GIVEN INSTRUCTION
Can you reproduce, word for word, the stretch of the data listing below from its start through the line containing "click(82, 100)", leaving the pictures out?
==== DATASET CONTENT ====
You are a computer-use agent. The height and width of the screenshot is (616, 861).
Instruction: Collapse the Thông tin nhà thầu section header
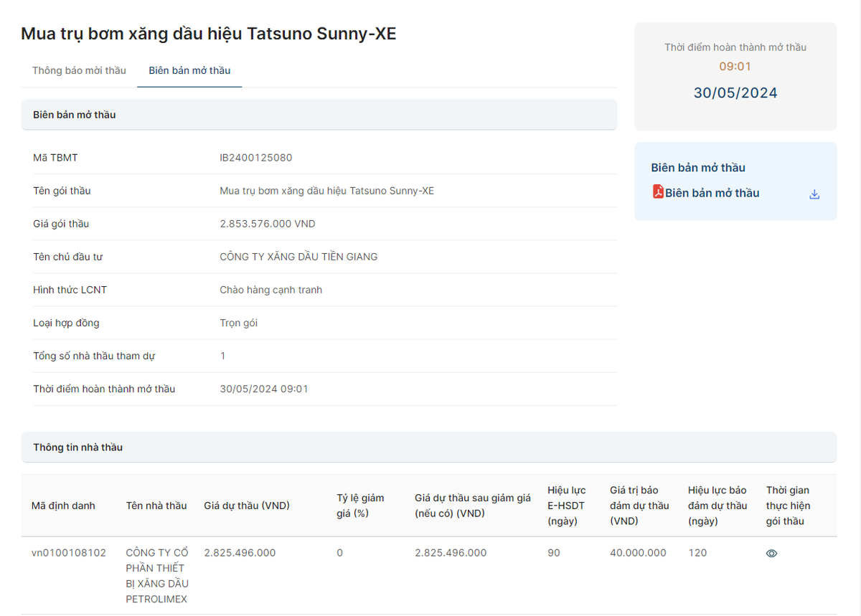click(428, 447)
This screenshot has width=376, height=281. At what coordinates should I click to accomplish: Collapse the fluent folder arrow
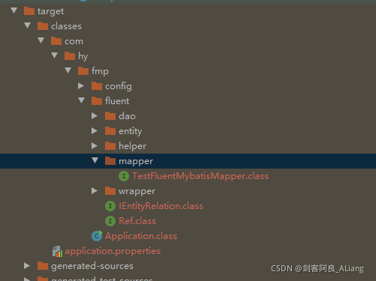click(82, 100)
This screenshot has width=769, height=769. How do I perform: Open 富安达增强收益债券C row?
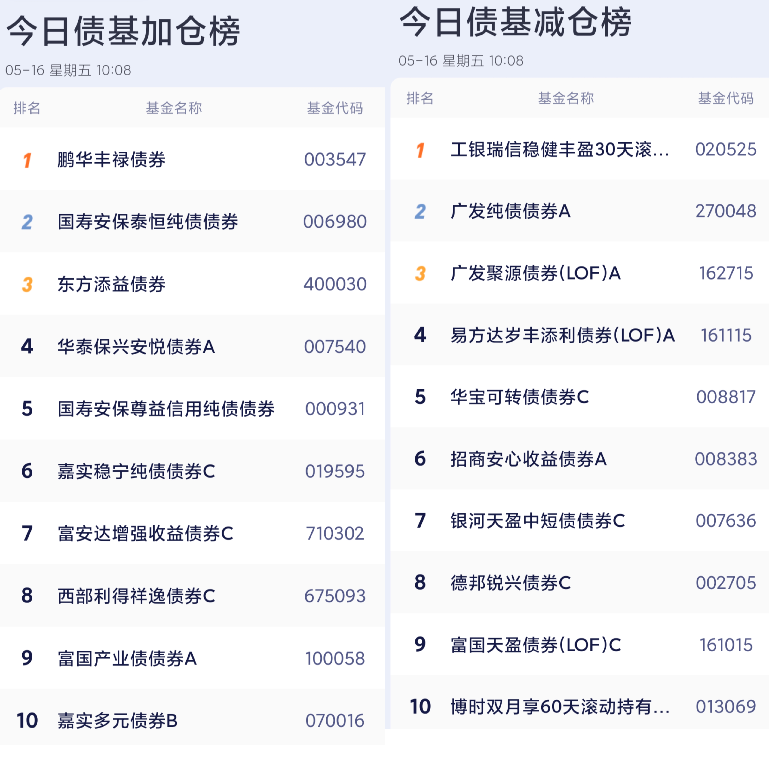click(145, 533)
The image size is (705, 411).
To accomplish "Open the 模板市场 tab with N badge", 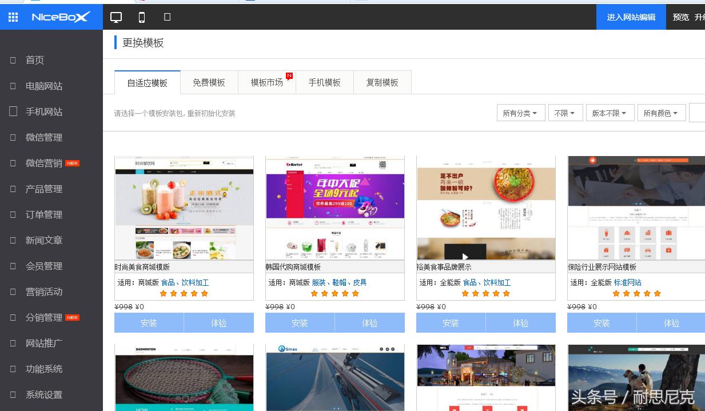I will 267,82.
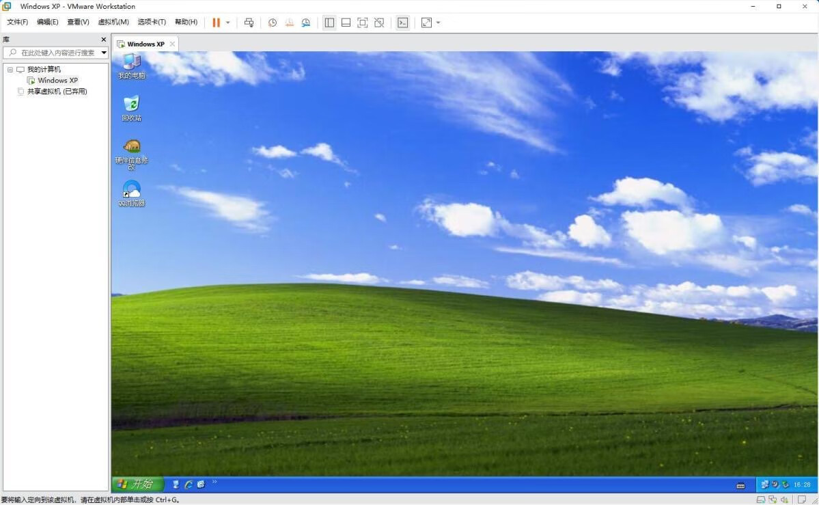Open the console view icon
Image resolution: width=819 pixels, height=505 pixels.
click(x=403, y=23)
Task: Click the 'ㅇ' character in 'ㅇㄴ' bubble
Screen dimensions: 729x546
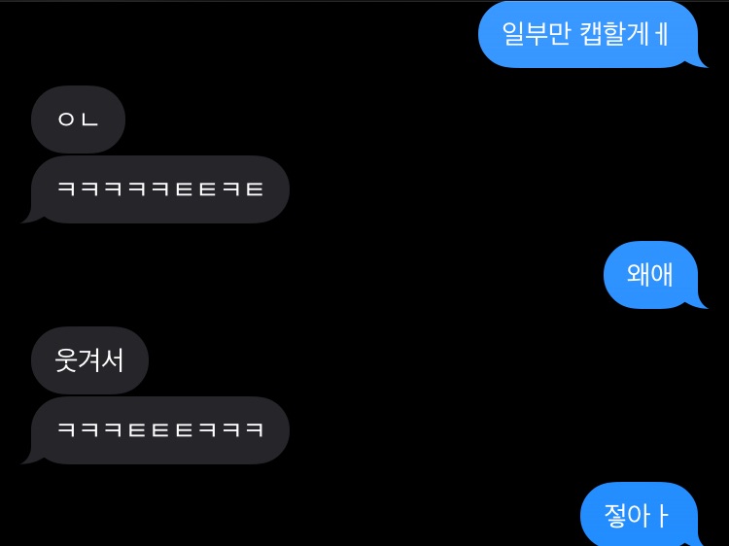Action: click(x=66, y=119)
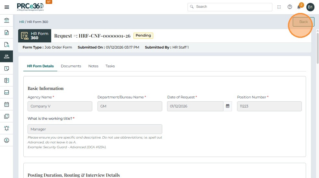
====
TASK ANSWER
You are a computer-use agent. The height and width of the screenshot is (616, 861).
Instruction: Collapse the Thông tin nhà thầu section header
click(428, 447)
This screenshot has width=376, height=281. At what coordinates should I click to accomplish: Collapse the fluent folder arrow
click(82, 100)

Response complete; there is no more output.